If you’ve used an iPhone 4s camera phone, chances are upon looking at the image quality you got you said “Wow!”
Smart phone cameras in general are improving quickly. The ability to snap and share in seconds is drawing millions of people to these devices. It’s fun, fast and highly addictive.
Hooking up something like Instagram to an iPhone allows connectivity, coolness and fun in spades.
Since these phones are getting better cameras, falling in price and becoming more available, it’s getting harder and harder for casual shutterbugs and even serious photographers to justify buying a separate point and shoot camera.
If you’re a very casual photographer with a $200 point and shoot, it’s unlikely that the images you’re making are much better than those you could make with an iPhone 4s or similar smart phone. So if you already have a very capable smart phone camera, why buy and carry around a second device? It’s just one more thing to manage.
Well this story does have a plot twist and here it is – features matter.
You can successfully argue that we don’t need the inexpensive point and shoot because the smart phone cameras are just about as good and add connectivity.
But there is ONE way the point and shoot makers could survive and even thrive. That’s to add must-have features that separate their cameras from the smart phone cameras.
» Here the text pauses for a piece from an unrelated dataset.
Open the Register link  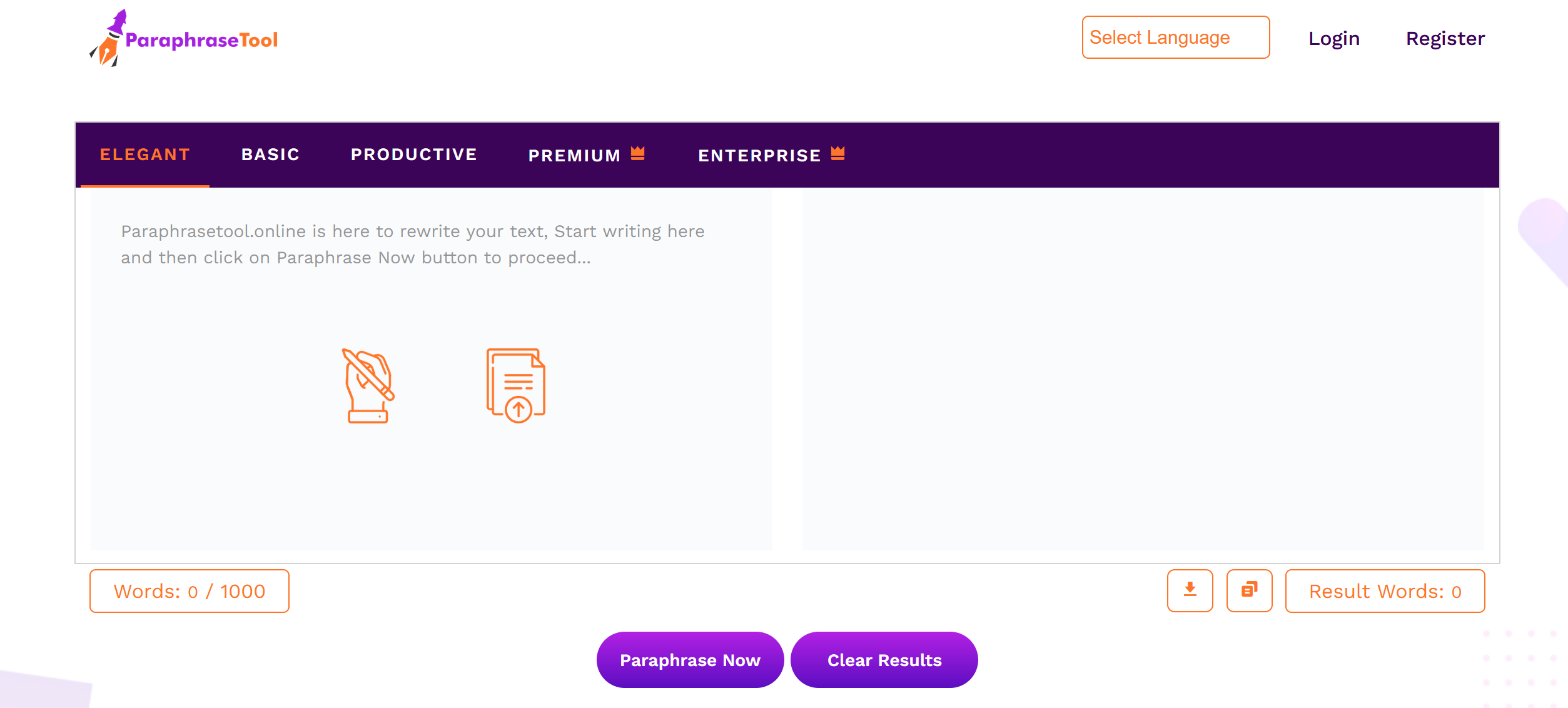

For instance, if a compact point and shoot could affordably and easily shoot very high speed stills or video and then bundle the camera with easy software to make slow-motion clips, that would be a great reason to buy that camera IN ADDITION TO a smart phone camera. That’s just one example. These cameras would require a niche. It could be high speed, it could be underwater, etc.
For now, I think that compact point and shoots will survive, but looking at the sales data from the past decade, there can be no doubt that compared with historical averages, their sales have been impacted and industry experts lay the blame squarely at the feet of the smart phone.